Mexico: 1 ton of cocaine seized, port of origin Venezuela

London 07.02.07 | It seems that the ever so efficient Venezuela Connection keeps sending thousands of kilograms of cocaine to airports and ports all around the world. Nearly a year ago, on April 11 2006, Mexican authorities seized 5.5 tonnes of high purity cocaine in Ciudad del Carmen's airport. Today Mexican daily El Universal reports that nearly a ton of cocaine was seized aboard a plane arriving from Venezuela in Mexico City's International Airport: 25 pieces of luggage -from flight 374 of Mexicana de Aviacion- were detected containing the drugs.

But this is not the first instance where drugs coming from Venezuela -in that very flight- have been seized in Mexico City's airport. The daily reports that in the last three years 7 seizures of considerable importance have been made, the largest being that of 16 September 2003 when 407 kilograms of cocaine and heroine were seized and a Venezuelan citizen -José Luis Santiago Rivero- was arrested.
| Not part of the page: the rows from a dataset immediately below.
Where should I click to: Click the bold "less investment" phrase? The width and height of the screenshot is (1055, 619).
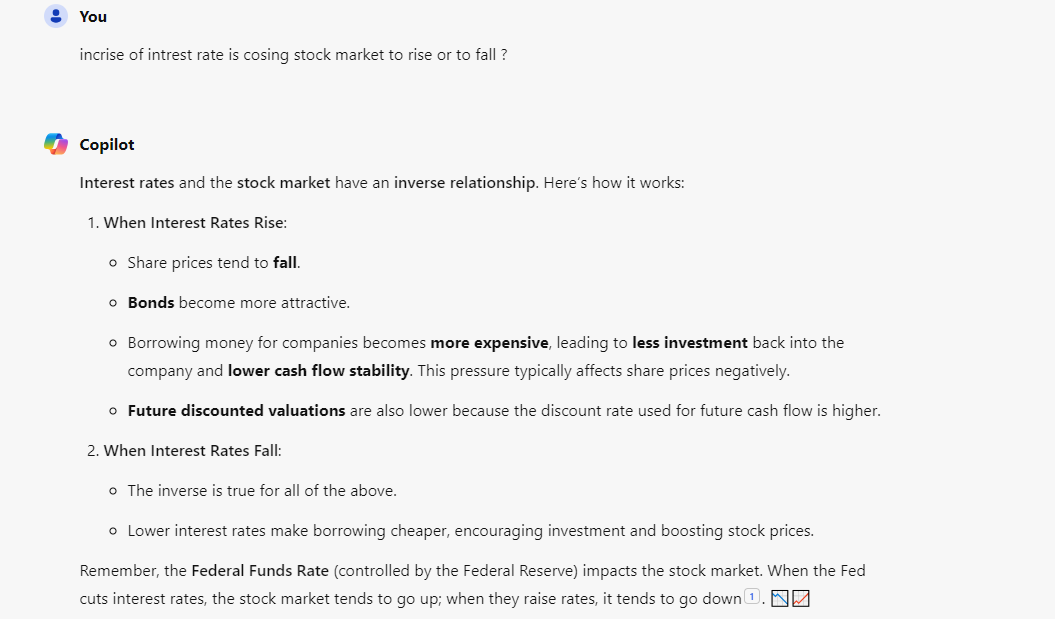[x=690, y=343]
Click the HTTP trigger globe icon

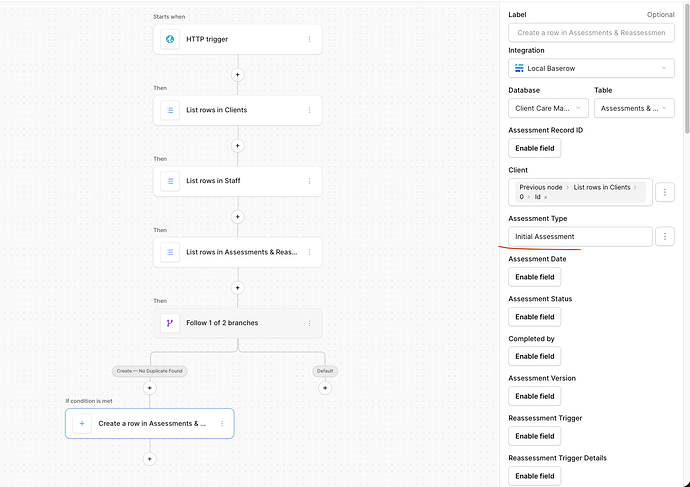pos(170,39)
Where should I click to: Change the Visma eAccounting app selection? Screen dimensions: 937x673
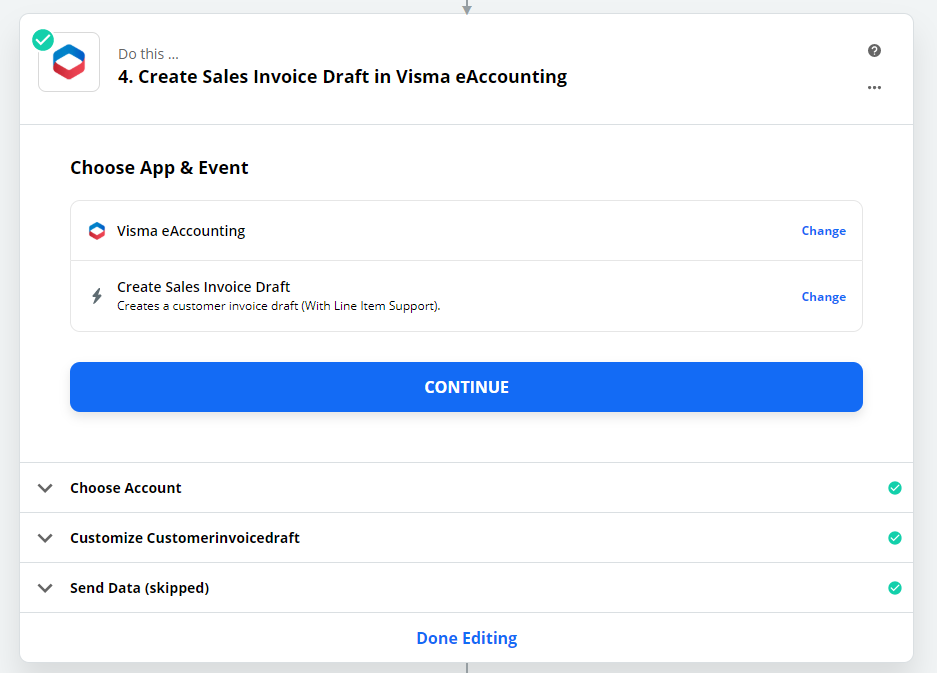(823, 231)
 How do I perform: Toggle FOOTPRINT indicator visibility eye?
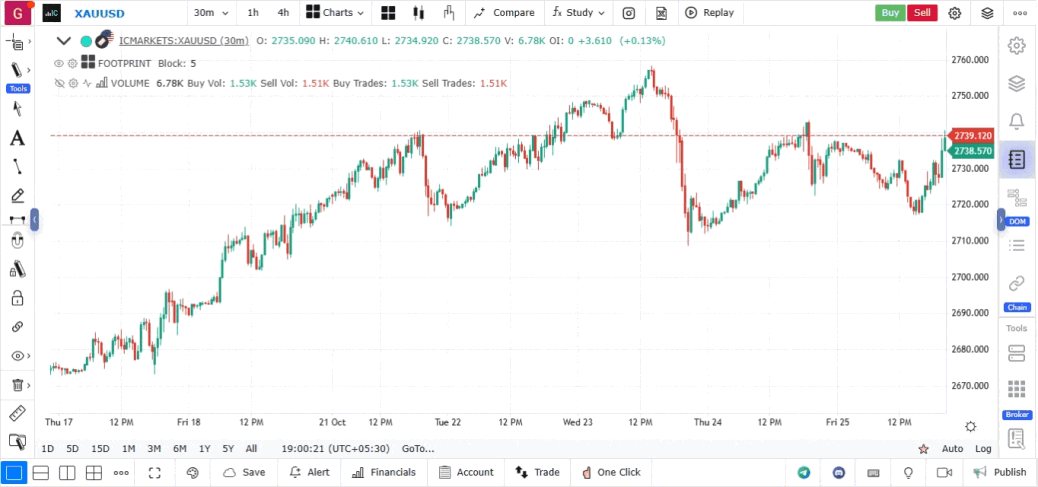pyautogui.click(x=59, y=63)
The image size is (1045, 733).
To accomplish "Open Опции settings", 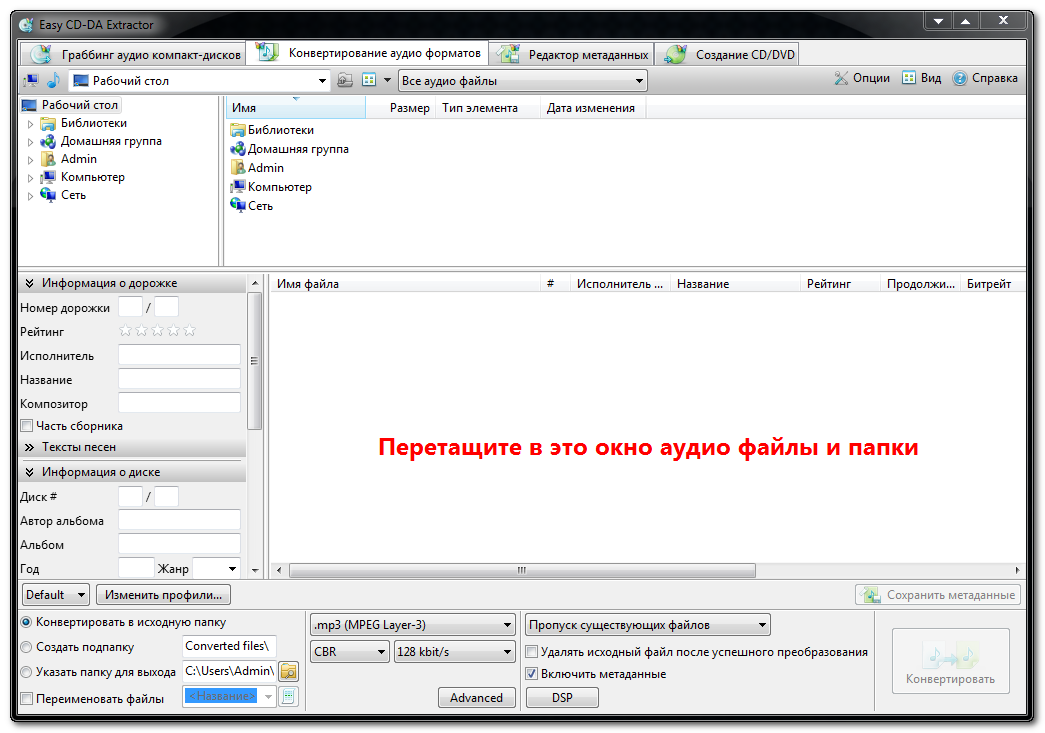I will click(862, 78).
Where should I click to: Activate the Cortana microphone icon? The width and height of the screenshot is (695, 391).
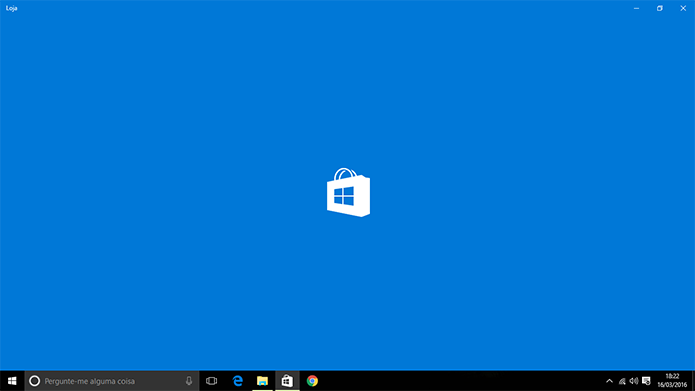pos(189,381)
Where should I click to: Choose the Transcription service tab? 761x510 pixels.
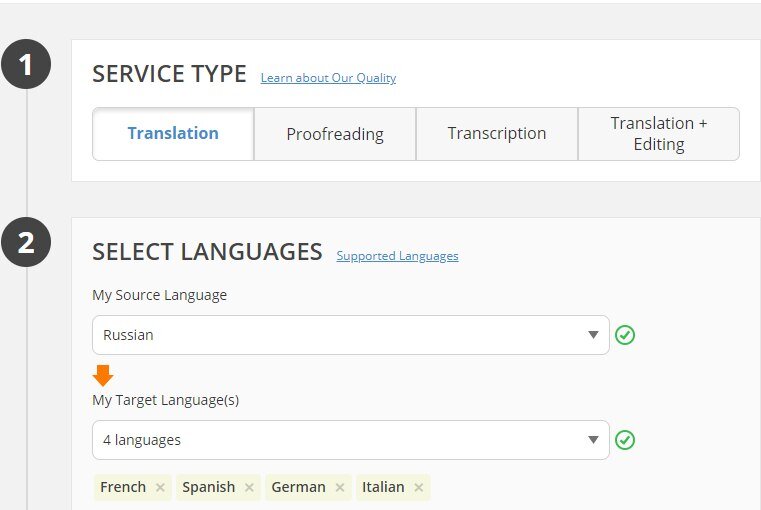[x=497, y=134]
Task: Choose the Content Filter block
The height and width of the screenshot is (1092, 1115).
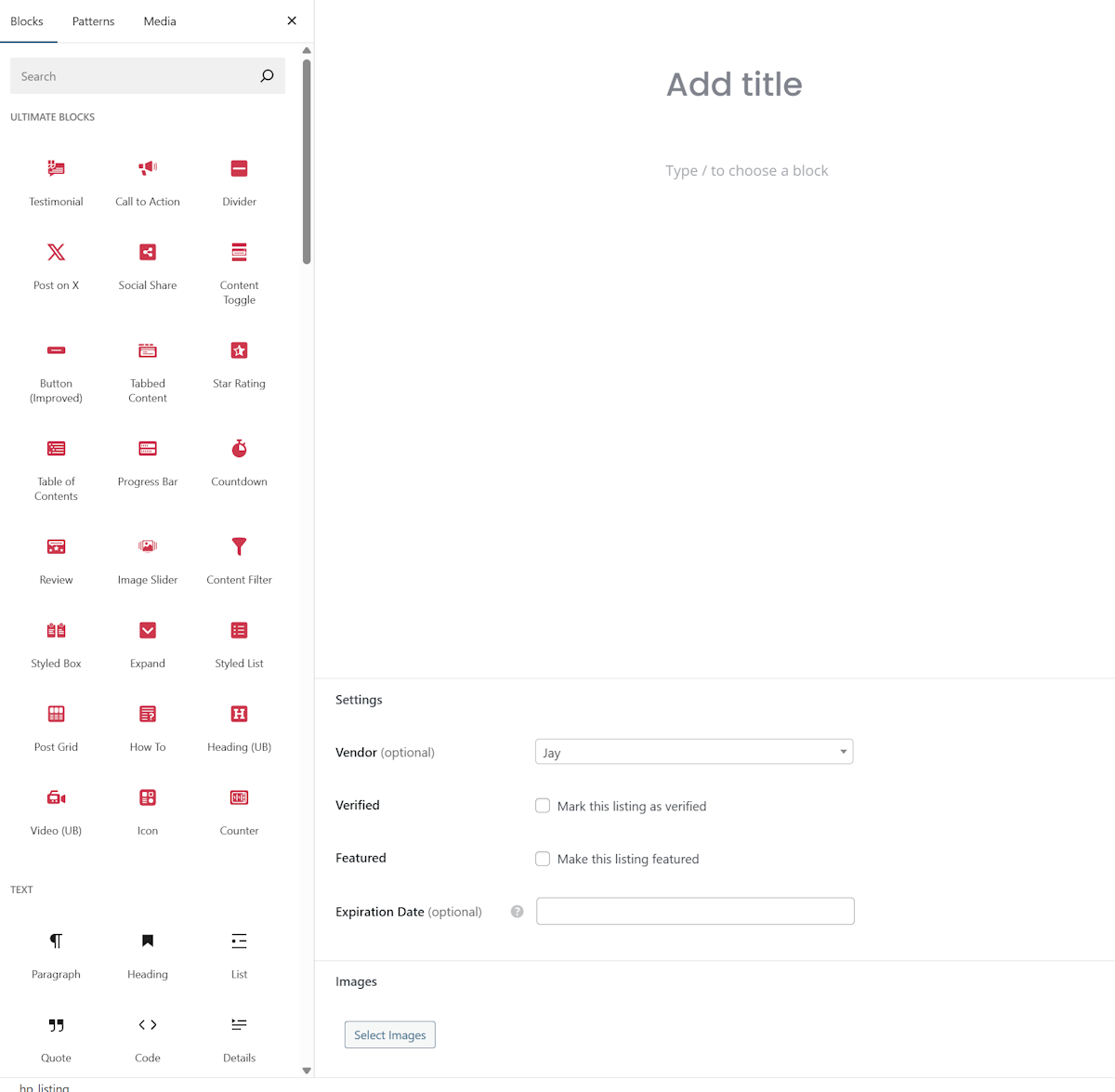Action: pos(239,559)
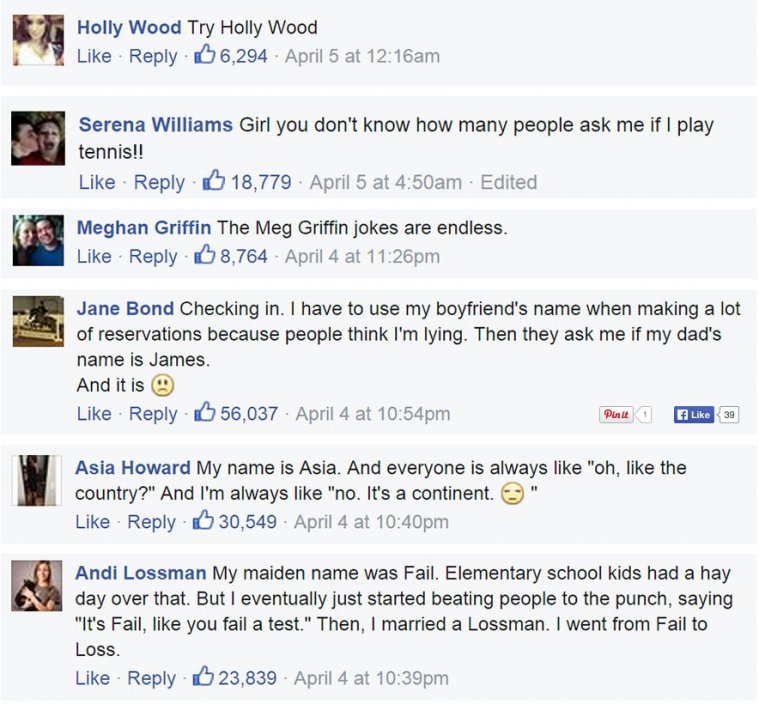Open Meghan Griffin's profile name link
Image resolution: width=759 pixels, height=704 pixels.
click(x=143, y=228)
Curiously enough Foreign Secretary Nicolas Maduro said today that Venezuela does not need US aid to combat drug trafficking activities "Venezuela refuses to be blackmailed with these funds that they (USA) try to use to penetrate and subjugate our nations to their decisions" stated Maduro.

Maduro ensured that Venezuela is a sovereign nation and anti-drug trafficking activities will continue, however he emphasized that the drug produce has one final destination "the millions of drug addicts in the USA, product of a depredating capitalism" (sic).